O número de crianças afetadas nos 20 países estudados variou de 2.400 na Alemanha a mais de 1,9 milhão na Índia. Cálculos de casos estimados de órfãos per capita mostraram que as taxas mais altas estavam no Peru e na África do Sul, com 8 e 7 por 1.000 crianças afetadas, respectivamente.

Em todos os países, as crianças eram mais propensas a perder o pai do que a mãe, com mais de três vezes mais crianças sofrendo a morte do pai do que da mãe (76,5% ou 2.581.300/3.374.900 crianças que perderam o pai em comparação com 23,5 % ou 793.600/3.374.900 que perderam mães).

Os pesquisadores também calcularam as idades das crianças que perderam um dos pais em cada um dos países estudados, estimando as contribuições anuais para a fecundidade separadamente para obter o número médio de filhos para cada ano de idade entre o nascimento e os 17 anos. Um modelo matemático foi novamente usado para extrapolar essas descobertas para todos os países do mundo que relataram mortes pela COVID-19 em 31 de outubro de 2021. Os adolescentes representaram uma proporção muito maior de órfãos (idades de 10 a 17 anos representaram 63,6% ou 2.146.700/3.374.900 de crianças órfãs) do que as crianças mais novas em todos os países. (5-9 anos: 21,8%, 736.800/3.374.900; 0-4 anos: 14,6%, 491.300/3.374.900).

“A comunidade global de saúde deve aproveitar duas décadas de experiência no apoio a crianças vulneráveis ​​durante a epidemia de HIV/AIDS para oferecer o mesmo apoio às crianças que sofrem perdas devido ao COVID-19. Perder um dos pais ou avós é uma experiência angustiante para qualquer criança, mas as necessidades e vulnerabilidades específicas da orfandade variam drasticamente com a idade e o estágio de desenvolvimento. Sabemos que diferentes faixas etárias se beneficiam de pacotes de apoio personalizados e baseados em evidências que incluem o fortalecimento de redes de apoio comunitário e familiar e apoio financeiro, evitando colocar crianças em cuidados institucionais sempre que possível. Os achados mostraram a necessidade urgente de investir em planos de resposta focados nas crianças em maior risco e nos locais mais afetados. Vimos que a intervenção oportuna, responsiva e de apoio transforma o dano em dividendos ao longo da vida. A hesitação é um luxo que não podemos pagar”, diz o autor do estudo, professor Chris Desmond, da Universidade de KwaZulu-Natal, na África do Sul.

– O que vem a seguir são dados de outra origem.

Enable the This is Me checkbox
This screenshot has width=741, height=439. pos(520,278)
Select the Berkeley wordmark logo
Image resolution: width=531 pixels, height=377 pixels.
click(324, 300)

Os autores apontam algumas limitações. Notavelmente, suas estimativas são geradas usando modelos matemáticos e não podem medir o número real de crianças afetadas pela morte de um dos pais ou cuidador. Eles dizem que as respostas futuras à pandemia devem incluir sistemas de vigilância para monitorar o número de crianças afetadas por cada morte de pais e cuidadores, rastrear as necessidades de serviço e fornecer plataformas de referência que ajudem a orientar as famílias em direção ao suporte certo.

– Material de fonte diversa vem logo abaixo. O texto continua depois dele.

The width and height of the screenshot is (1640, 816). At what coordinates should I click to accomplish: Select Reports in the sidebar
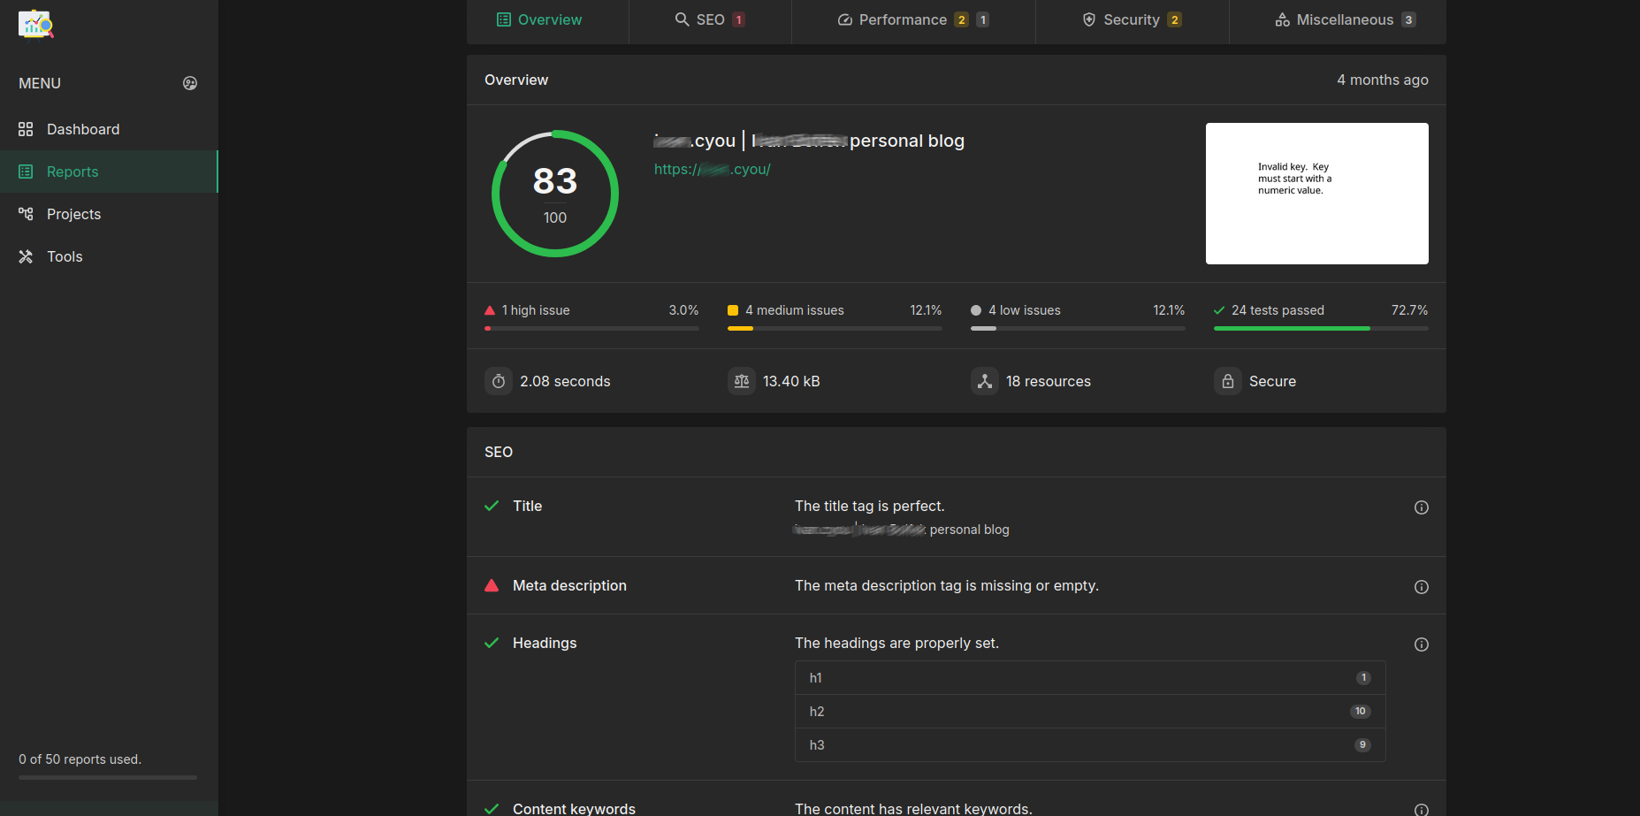[x=72, y=172]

Eles também observaram que sua análise é baseada nos melhores dados disponíveis, mas muitos países não possuem sistemas robustos de relatórios de mortalidade ou fertilidade. No entanto, usando uma taxa de mortalidade de infecção por COVID-19 estável, eles dizem que é improvável que essa limitação viesse substancialmente seus resultados.

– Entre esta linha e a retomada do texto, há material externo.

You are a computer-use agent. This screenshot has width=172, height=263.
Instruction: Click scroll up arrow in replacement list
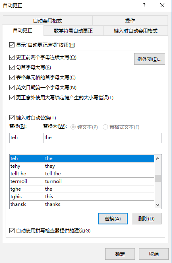pyautogui.click(x=157, y=158)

A orfandade aumenta uma série de riscos econômicos, sociais, educacionais e de saúde. Para proteger melhor as crianças, deve-se considerar os fatores individuais, familiares, comunitários, nacionais e globais que afetam seu bem-estar e como eles podem ser integrados em uma resposta adaptativa… A orfandade nos confronta em um momento próximo ao esgotamento dos recursos em múltiplos sistemas. As consequências persistem ao longo da vida e afetam o futuro das famílias, comunidades e sociedades.